Physiological role found for Alzheimers protein
10 Jan 2018 by Evoluted New Media
A team working on neurodevelopment of axon growth have uncovered a role for TAU, a protein linked to neurological disorders, including Alzheimer’s disease.
Scientists from the The Scripps Research Institute in the US were studying the regulatory network behind the controlled termination of individual neuron growth – without which the efficient and accurate construction of a nervous system is in serious jeopardy.
At the heart of this process is a specialised structure on the end of each axon called a growth cone. Successful development depends on the growth cone stopping at the correct destination and when the axon is the correct length, a process known as axon termination.
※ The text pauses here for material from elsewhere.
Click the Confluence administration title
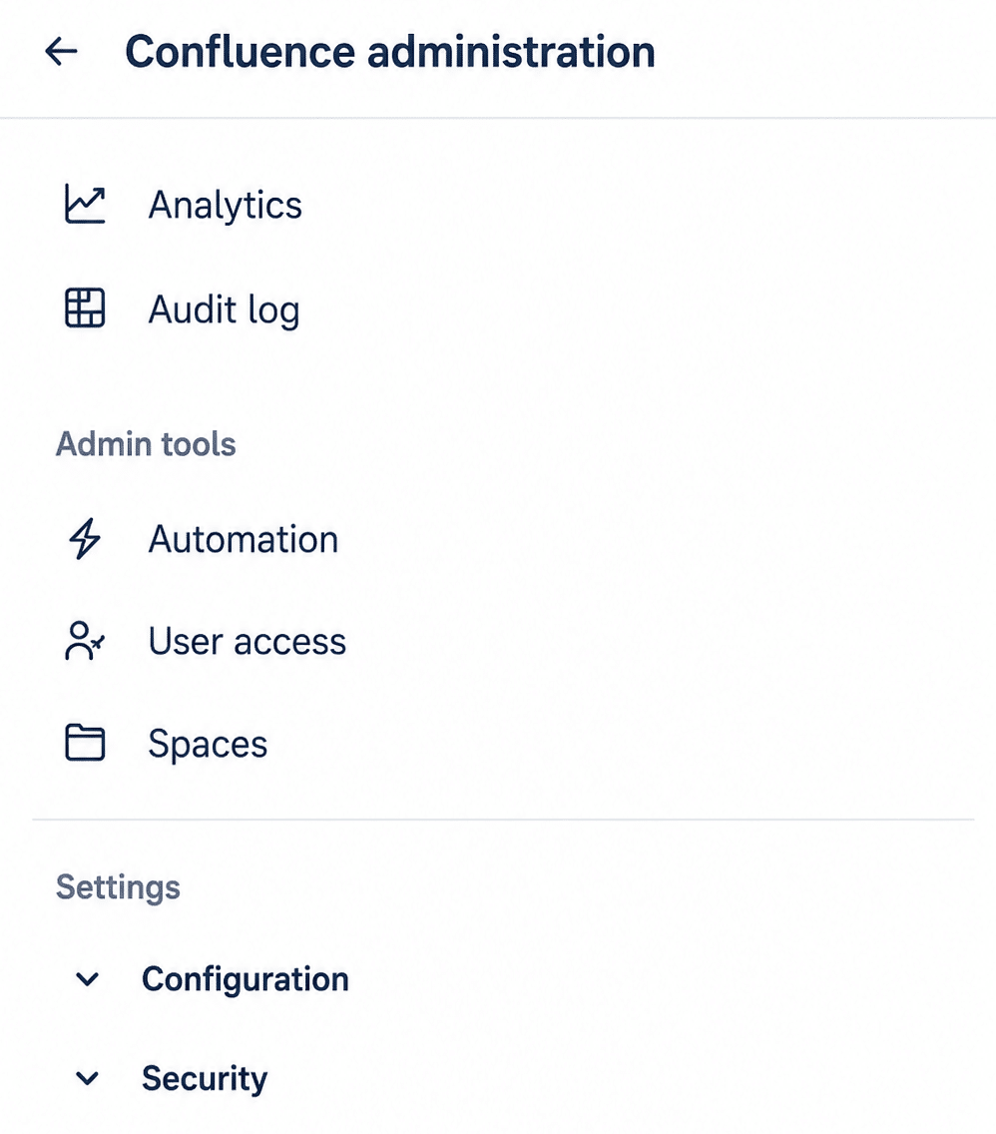996x1134 pixels. [390, 52]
“We know very little about the process of how axons actually stop growing in a living animal,” said team leader, Associate Professor Brock Grill. “What we found in our simple, but powerful model is that a signalling hub protein called RPM-1 is required to regulate the collapse of growth cones during axon termination.”
Grill’s team found that that while RPM-1 signalling destabilises axon microtubules, the microtubule stabiliser Tau potentially inhibits RPM -1, something that was previously unknown.
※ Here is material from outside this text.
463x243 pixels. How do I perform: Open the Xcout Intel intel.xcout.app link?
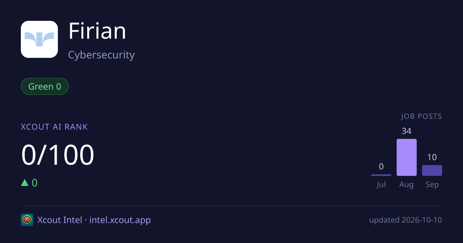tap(94, 220)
“People have very little knowledge about how TAU works under normal physiological conditions. Our results suggest that TAU inhibition of RPM-1 is necessary for proper axon development, and offers the first evidence that RPM-1 can be regulated in vivo in neurons.”
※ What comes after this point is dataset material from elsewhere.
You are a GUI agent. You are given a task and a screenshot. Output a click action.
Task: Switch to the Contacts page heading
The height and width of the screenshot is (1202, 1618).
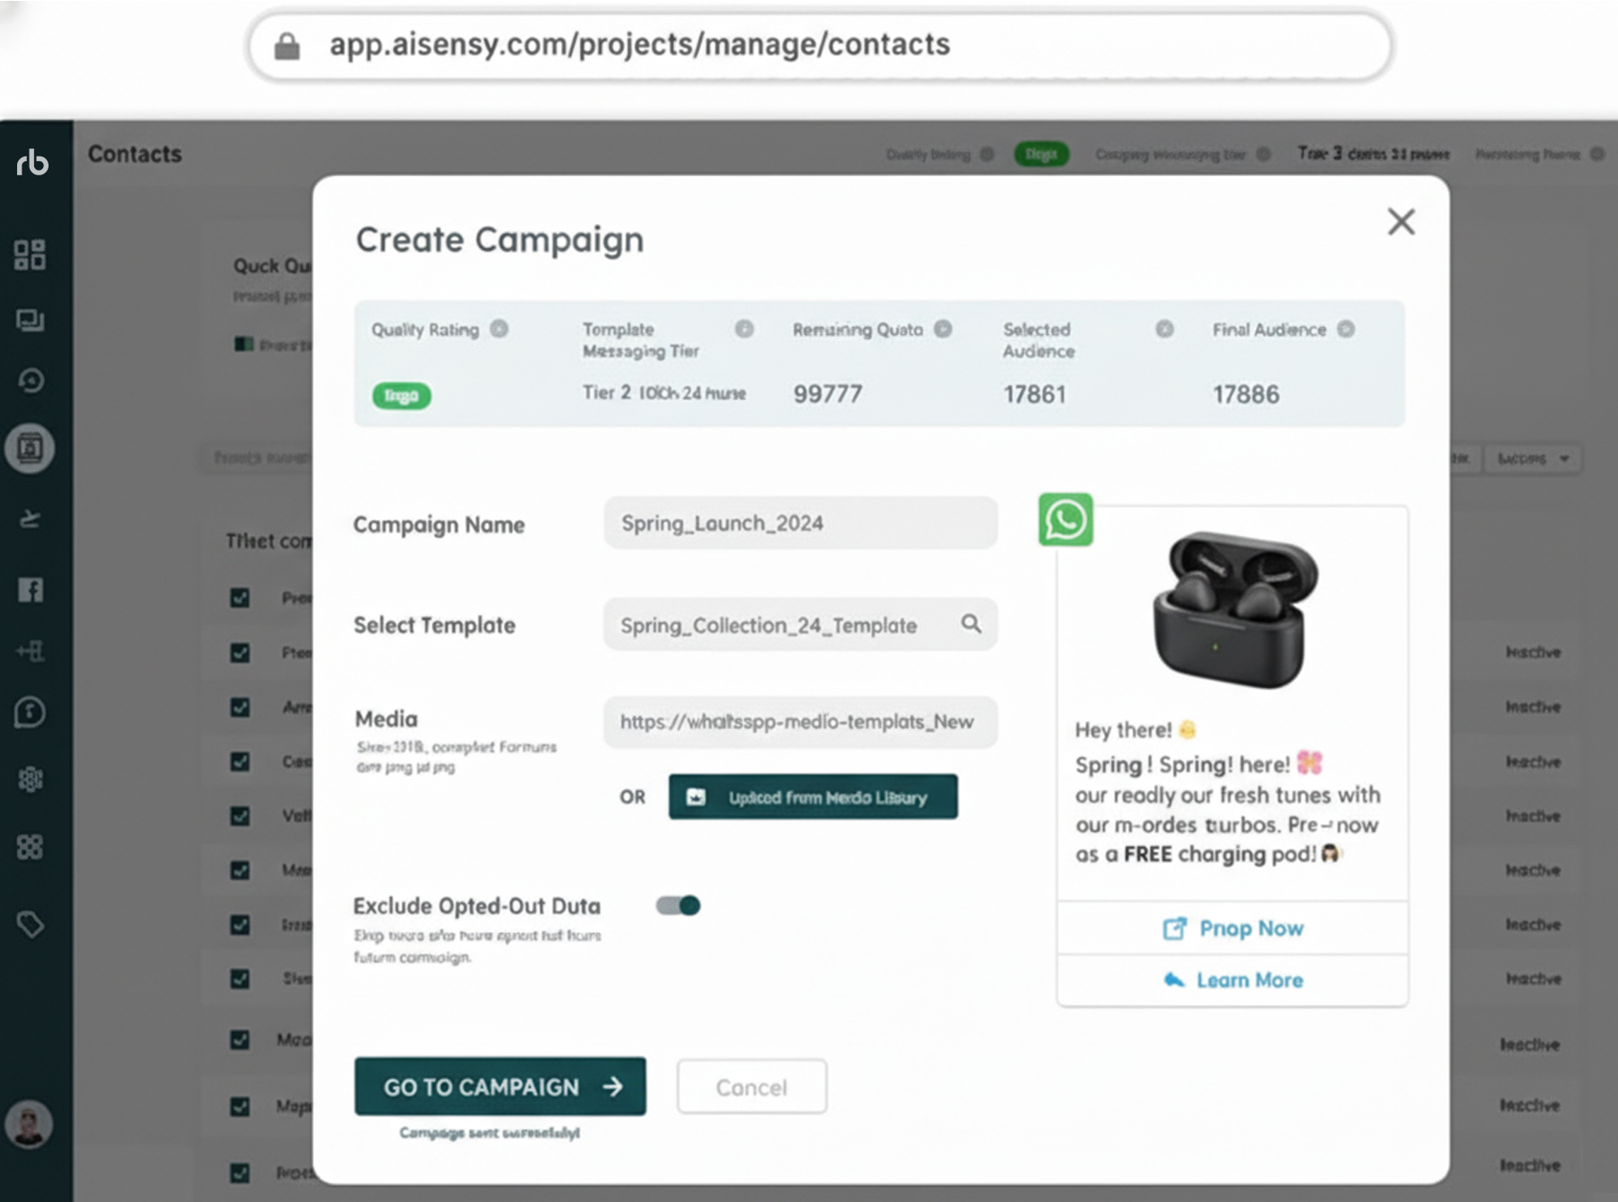[134, 154]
Published in the journal Development, the research has implications not only for the understanding of neurodevelopment but also for the development of neurological disorders. In mouse models, RPM-1 is an active force in axon degeneration and TAU has been linked to neurological disorders, including Alzheimer’s disease and frontal temporal dementia.
“You wouldn’t necessarily have thought Tau and RPM-1 would function this way,” said Grill. “That’s the power of genetics. Although we assessed the genetic relationship between Tau and RPM-1 in axon development, our results could have important implications for neurodegeneration.”